At this point, calling your senator doesn't matter - opponents of the bill
attached a "poison-pill" amendment (extension of the Assault Weapons Ban), and
the entire bill was killed to prevent the AWB from being extended.
As for the rest of csuperman7's screed, does the manufacturer of any weapon (down to
kitchen knives) bear responsibility when their product is being used to kill
someone illegally. Remember, there are times in this country when you can
legitimately kill someone (usually when the person you kill is breaking the law
himself).
For that matter, is Ford responsible when a bank-robbery getaway driver uses a
Taurus to evade the police (especially if he kills or wounds someone in the
process)? I use this analogy because it is an example of a legitimate product
being used for its designed purpose in a crime. The criminal committed the crime
- using a tool that has legitimate uses. Why punish the manufacturer for making
a legal product?
From csuperman7: "If a company sells a gun without a background
check to some random person and that person kills someone, isn't that
negligence? If it were an individual, not a company you could put the seller
away for years (illegally selling a firearm, willful neglect to murder, or with
a good DA even manslaughter."
Yes, it is negligence. Furthermore, it is already illegal for a company or a
individual who is determined to be a firearms dealerĀ to sell a gun without
a background check. The BAFTE makes that determination, BTW, so the ballyhooed
gun-show loophole is a red herring (if the BATFE decides you are a gun dealer,
you need to do background checks, no matter where you sell the guns). The laws
already exist to prosecute individuals and corporations who do such a thing. And
the recent immunity legislation would not have changed that in the slightest,
being targeted at civil actions.
I saw an episode of Law and Order a while back where the premise was that a
misogynistic nursing student obtained a semiautomatic weapon, converting it to
fully automatic via instructions he got at a gun show, and mowed down a class
trip of female nursing students. It turned out he had obtained the weapon via a
mail-order deal in PA by identity theft. The killer talked the seller into
sending it directly to the killer (instead of to a local gun store for pick-up;
as the law requires for identity verification). This action by the
mail-order gun dealer is illegal. When confronted with this by the
investigators, the dealer tells a sob story (if he gets his license lifted, he
loses his house) and says all the BATFE will do to him is slap his wrists. Come
the trial, the killer cops a plea - leaving the DA unsatisfied. So the DA comes
up with the "selling too many guns" theory, and proceeds to prosecute the
manufacturer for manslaughter or murder (I forget which). At this point, I gave
up on the show and switched off.

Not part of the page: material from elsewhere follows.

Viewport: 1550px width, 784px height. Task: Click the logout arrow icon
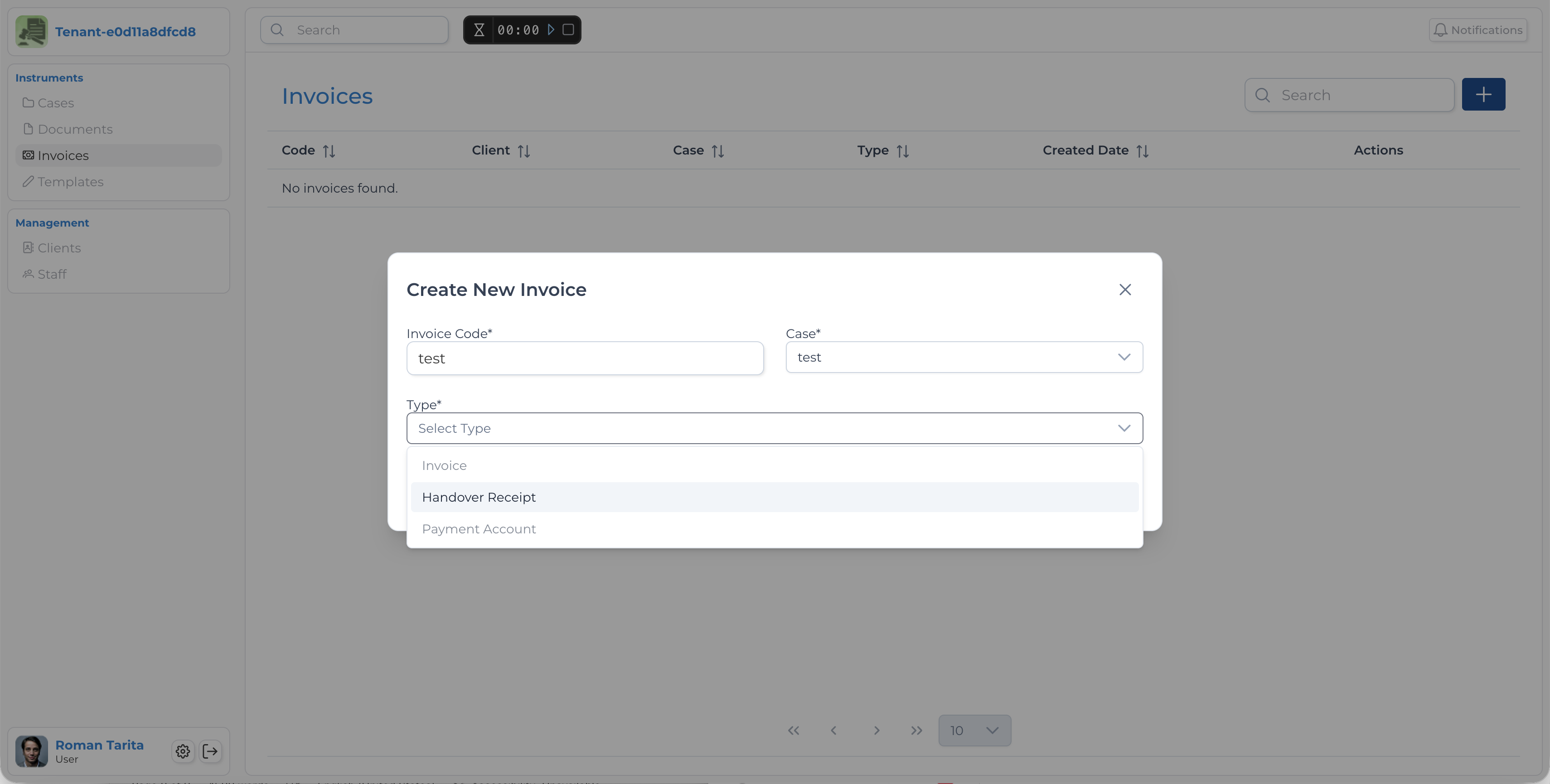tap(211, 751)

What I want to know is, why didn't anyone
prosecute the gun dealer who broke the law.
Which brings me to my point - why aren't the responsible authorities
prosecuting the small number of dealers who sell firearms fraudulently?
Supposedly a very small fraction of firearms dealers sell most of the firearms
recovered from use in a crime. Why aren't these dealers pursued by the agents of
the law in criminal court? (as opposed to interested 3rd parties in civil court
- most of whose suits have been thrown out by those courts).